• TASK DETAILS:
Rewrite the records starting at the line containing "The width and height of the screenshot is (1920, 1080)." and ending after the line containing "The width and height of the screenshot is (1080, 758).", replacing "main-nav" with "primary-nav" and leaving everything else unchanged.

>>>>

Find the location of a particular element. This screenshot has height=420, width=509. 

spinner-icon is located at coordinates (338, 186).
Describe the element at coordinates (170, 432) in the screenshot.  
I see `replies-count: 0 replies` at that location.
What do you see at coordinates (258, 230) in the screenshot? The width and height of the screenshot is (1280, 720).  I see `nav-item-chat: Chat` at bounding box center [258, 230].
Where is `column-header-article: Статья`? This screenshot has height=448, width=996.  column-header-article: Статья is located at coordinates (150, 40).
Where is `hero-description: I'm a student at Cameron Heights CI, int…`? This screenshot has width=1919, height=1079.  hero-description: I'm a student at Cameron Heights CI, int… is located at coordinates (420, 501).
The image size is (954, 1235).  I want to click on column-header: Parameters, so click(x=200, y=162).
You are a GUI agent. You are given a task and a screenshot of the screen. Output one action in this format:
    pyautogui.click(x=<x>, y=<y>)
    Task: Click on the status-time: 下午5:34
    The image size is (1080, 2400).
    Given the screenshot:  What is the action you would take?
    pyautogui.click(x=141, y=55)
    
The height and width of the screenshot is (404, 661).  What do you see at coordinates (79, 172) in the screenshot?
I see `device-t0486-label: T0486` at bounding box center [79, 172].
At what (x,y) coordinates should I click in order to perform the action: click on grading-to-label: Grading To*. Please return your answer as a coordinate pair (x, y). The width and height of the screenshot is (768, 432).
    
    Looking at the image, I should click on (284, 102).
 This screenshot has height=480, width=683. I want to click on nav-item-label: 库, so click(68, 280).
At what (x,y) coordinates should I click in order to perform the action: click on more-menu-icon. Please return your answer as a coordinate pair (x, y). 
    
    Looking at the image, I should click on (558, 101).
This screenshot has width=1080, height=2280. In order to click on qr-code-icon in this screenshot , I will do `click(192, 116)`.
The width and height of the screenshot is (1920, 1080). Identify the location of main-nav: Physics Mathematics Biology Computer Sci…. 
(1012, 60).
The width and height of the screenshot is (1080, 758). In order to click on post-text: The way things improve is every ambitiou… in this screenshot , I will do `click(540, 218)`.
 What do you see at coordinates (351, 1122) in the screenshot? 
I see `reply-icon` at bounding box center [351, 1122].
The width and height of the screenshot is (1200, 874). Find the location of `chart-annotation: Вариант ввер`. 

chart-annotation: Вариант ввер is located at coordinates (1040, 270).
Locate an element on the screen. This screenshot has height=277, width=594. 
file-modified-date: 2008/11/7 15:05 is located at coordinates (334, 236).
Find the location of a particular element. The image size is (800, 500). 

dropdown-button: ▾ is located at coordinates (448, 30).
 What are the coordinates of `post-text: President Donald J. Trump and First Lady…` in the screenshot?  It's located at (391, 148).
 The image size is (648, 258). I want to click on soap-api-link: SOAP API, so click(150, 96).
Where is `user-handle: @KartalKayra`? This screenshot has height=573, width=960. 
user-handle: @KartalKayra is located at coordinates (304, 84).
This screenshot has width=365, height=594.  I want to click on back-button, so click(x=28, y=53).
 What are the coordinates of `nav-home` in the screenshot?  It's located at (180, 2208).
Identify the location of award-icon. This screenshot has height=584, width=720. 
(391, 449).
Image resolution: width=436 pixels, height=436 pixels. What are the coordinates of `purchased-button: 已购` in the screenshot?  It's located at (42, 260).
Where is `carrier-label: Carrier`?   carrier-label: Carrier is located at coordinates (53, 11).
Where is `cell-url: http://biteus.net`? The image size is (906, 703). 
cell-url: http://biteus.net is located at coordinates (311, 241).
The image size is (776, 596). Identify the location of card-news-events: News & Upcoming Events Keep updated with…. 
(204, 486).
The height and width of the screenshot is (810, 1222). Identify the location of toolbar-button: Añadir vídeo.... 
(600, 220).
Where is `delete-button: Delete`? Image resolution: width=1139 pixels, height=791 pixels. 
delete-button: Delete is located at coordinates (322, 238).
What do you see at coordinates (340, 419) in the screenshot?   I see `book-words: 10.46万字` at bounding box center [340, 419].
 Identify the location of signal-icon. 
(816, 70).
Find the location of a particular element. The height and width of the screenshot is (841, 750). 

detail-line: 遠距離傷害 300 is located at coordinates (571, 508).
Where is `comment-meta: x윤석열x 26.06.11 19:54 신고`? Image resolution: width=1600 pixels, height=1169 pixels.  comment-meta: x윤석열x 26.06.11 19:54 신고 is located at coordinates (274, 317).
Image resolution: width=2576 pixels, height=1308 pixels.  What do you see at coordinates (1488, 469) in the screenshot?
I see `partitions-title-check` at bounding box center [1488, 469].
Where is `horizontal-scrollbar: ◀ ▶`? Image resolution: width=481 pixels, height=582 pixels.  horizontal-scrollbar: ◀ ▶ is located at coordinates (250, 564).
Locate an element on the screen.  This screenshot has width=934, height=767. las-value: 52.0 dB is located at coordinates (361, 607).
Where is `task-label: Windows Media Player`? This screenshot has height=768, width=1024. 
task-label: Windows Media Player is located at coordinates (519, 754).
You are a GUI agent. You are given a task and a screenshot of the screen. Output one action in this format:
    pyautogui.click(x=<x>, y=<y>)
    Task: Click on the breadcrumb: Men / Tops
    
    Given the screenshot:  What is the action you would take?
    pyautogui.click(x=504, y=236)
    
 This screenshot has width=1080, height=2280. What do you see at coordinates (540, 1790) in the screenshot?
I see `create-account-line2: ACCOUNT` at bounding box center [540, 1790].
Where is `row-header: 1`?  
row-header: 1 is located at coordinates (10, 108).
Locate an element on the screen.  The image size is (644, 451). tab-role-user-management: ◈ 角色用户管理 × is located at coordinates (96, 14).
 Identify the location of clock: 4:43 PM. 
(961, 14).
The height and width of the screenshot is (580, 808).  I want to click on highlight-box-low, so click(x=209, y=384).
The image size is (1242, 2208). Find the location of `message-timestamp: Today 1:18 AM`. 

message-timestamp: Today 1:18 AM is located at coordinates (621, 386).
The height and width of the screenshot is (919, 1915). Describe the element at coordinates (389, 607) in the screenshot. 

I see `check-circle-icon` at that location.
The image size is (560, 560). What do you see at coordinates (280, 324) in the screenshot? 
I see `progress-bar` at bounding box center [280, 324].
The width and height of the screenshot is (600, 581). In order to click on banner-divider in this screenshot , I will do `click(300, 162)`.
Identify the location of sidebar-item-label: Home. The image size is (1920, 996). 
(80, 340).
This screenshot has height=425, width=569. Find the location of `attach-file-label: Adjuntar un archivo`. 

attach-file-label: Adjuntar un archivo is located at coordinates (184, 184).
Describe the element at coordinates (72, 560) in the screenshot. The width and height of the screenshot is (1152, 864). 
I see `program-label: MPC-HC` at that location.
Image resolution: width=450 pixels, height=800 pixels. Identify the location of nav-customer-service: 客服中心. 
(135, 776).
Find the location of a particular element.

<<<<

• SOLUTION TO THIS EXERCISE:
The width and height of the screenshot is (1920, 1080). Identify the location of primary-nav: Physics Mathematics Biology Computer Sci…. 
(1012, 60).
The width and height of the screenshot is (1080, 758). In order to click on post-text: The way things improve is every ambitiou… in this screenshot , I will do `click(540, 218)`.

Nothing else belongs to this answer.